Vivimos en una época en la que buscamos los desplazamientos rápidos, con trenes a 300 kilómetros por hora. El viaje en tren siempre ha estado entre los favoritos de los viajeros, con un alto componente romántico, y nos ha dado grandes crónicas y libros gestados a bordo de ellos. Uno de ellos fue el Transcantábrico de Juan Pedro Aparicio, que se montó un día en el viejo tren hulleru que hacía el recorrido entre León y Bilbao.
El escritor lo describía como un tren frágil, de madera y ruidoso, más fácilmente imaginable camino del naufragio. Como la línea pasaba delante de su escuela, se prometió escribir sobre él. Cuando el libro fue una realidad los responsables de FEVE decidieron poner el tren de nuevo en marcha. Hoy hace el recorrido entre Bilbao y Santiago de Compostela, en ambos sentidos, con dos trenes operando desde Semana Santa hasta octubre.
Yo no dije, como Aparicio, que un día escribiría sobre el tren. Pero sí recuerdo las horas que pasaba caminando por las vías del FEVE (Ferrocarril de vía estrecha), cuando nos montábamos en Avilés para ir a las playas cercanas. Al bajar en el apeadero andaba un rato por la vía, haciendo equilibrios sobre los raíles mientras me decía que algún día viajaría por todo el mundo a través de esas vías, con una vieja maleta de cuero con cuatro cosas con la que recorrería el mundo en uno de aquellos sencillos trenes.
En el año 2008, con motivo del vigesimoquinto aniversario de la nueva puesta en circulación del Transcantábrico, tuve ocasión de ocupar uno de los compartimentos o suites, más por el hecho de que cuentan con cama y lavabo propio que por el espacio que sugiere el nombre, y viajar durante una semana en uno de los mejores trenes de lujo del mundo. Fuera de temporada, en un viaje entre la nieve, con un gran escaparate por ventana que se asomaba a los paisajes del norte peninsular. Recuerdo que el tren arrancó despacio, quejumbroso, con achaques, pero con esa elegancia que le ha dado el paso del tiempo.

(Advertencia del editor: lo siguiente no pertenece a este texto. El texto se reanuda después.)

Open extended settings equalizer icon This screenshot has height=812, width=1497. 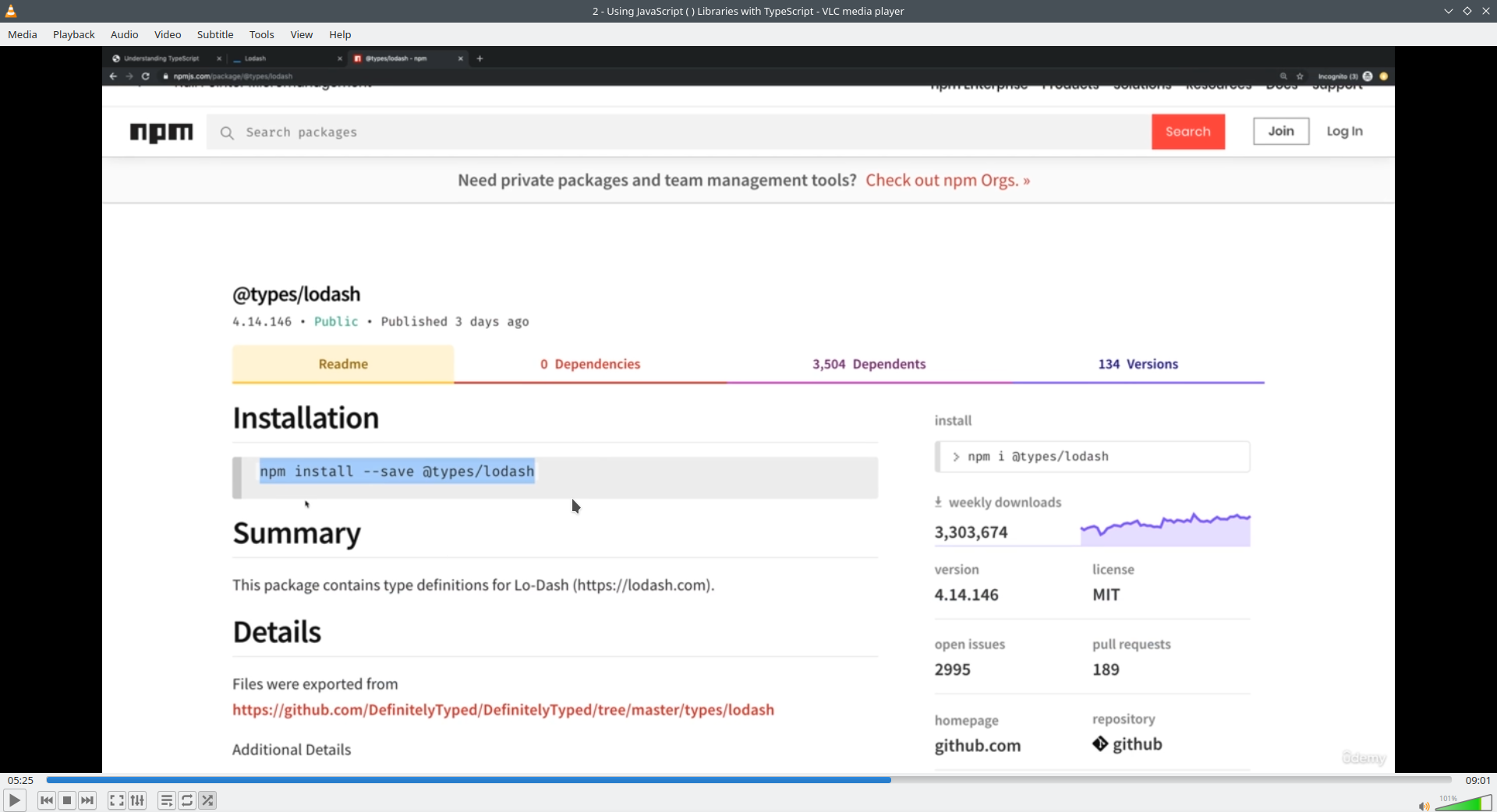coord(137,800)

Bendita decisión la de no dotar a los compartimentos con tele. Teniendo las brumas del Cantábrico, el verde de Asturias, los acantilados, las vacas, las iglesias de dorada piedra, los pequeños apeaderos con el revisor que se pone la chaqueta y la gorra nada más que para dar la salida al tren, quién necesita más. La raquítica conexión a internet que llegaba a ratos, cuando estábamos parados en las estaciones, apenas era requerida por los pasajeros. El tren circulaba casi siempre de noche. De día disfrutaba del suave traqueteo, como niño al que mecen en una cuna, pero también hacía excursiones por Gijón, Santillana del Mar, León, tenía grandes momentos gastronómicos sentado a la mesa de los Paradores, paseaba sin prisas.
Entre maderas nobles y trabajada tapicería transcurrieron aquellos días, recuperando el placer por la lectura, disfrutando de ese tipo de charlas calmadas, largas, en las que saboreas cada sílaba mientras cruzas la cordillera Cantábrica, tomando algunas notas del viaje. Bebiendo una copa de vino sin más motivo que el epicúreo. Pese a que el viaje no fue del trayecto completo, nos quedamos con un Gijón-León preparado para un grupo de periodistas, pude disfrutar cada minuto, cada traqueteo que todavía asocio con el hecho de viajar sin prisas, importando mucho más el viaje en sí que el destino.